I'm writing a conference paper in English... My Japanese colleague told me that I should use "○" for YES and "x" for NO in my paper, but I think the right symbols should be "✓" for YES and "x" for NO. Which one is correct?
Ok, most of the answers here are spot on. You're more correct, but Y and N are much clearer in general. Two things people don't seem to have mentioned so far:
Where is the conference?
All of the answers so far assume an international or anglophone venue with many native speakers. In that case, you should explain to your Japanese colleague that (almost?) no other culture uses those symbols in that way. As near as China, people have only seen it in Japanese contexts if at all and they should never be used in international settings. (You could include a guide, but why bother? Just use something more commonly understood.)
But if the conference is in Japan and you're submitting a paper that will mostly be read by Japanese speakers of English, he is right and you should adopt the convention that is most easily understood by them. △ is a terrible symbol for the sense being used but, if your readers already grok it and ? would cause more difficulty, then go ahead and use it.
How are you using these symbols?
Some people are telling you to use checks or boxes, but those are only appropriate for forms and tables within your paper.

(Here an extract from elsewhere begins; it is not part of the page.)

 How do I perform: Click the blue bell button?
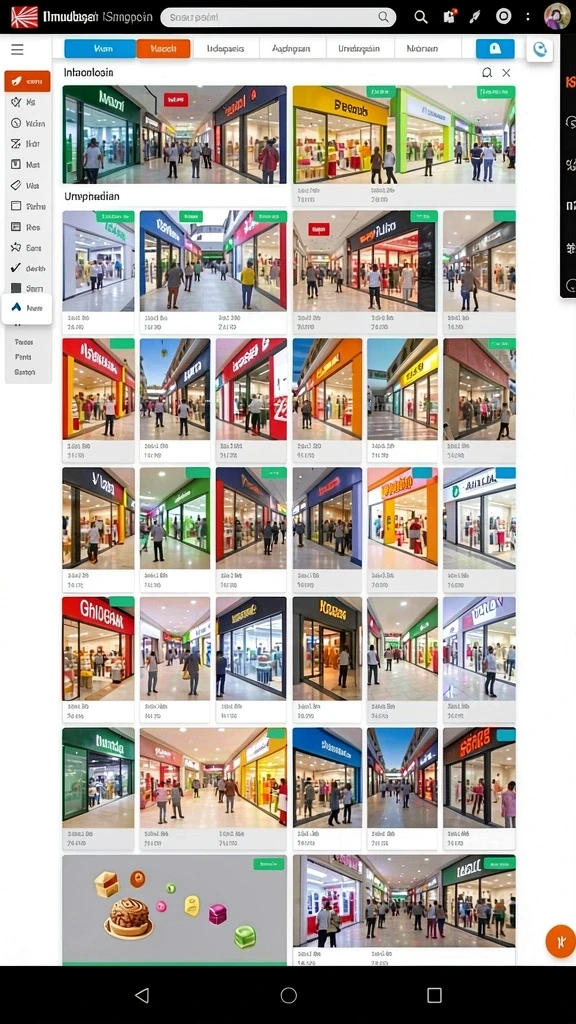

In running text, you should just use "yes(es)" and "no(es)" in discussion of anything other than votes, which sometimes get the archaic "yea(s)" and "nay(s)". If you're discussing a yes response as a response, you might set it off with all caps: "Respondent 17 selected YES when asked if s/he was an above-average driver, despite reporting elsewhere that s/he can no longer purchase insurance due to repeated collisions involving guard rails, other cars, and small buildings." You might replace that YES with a 'yes' or a yes or a yes or a Y; you might describe R17 as "checking yes"; but you wouldn't just say s/he "selected ✓" or "○".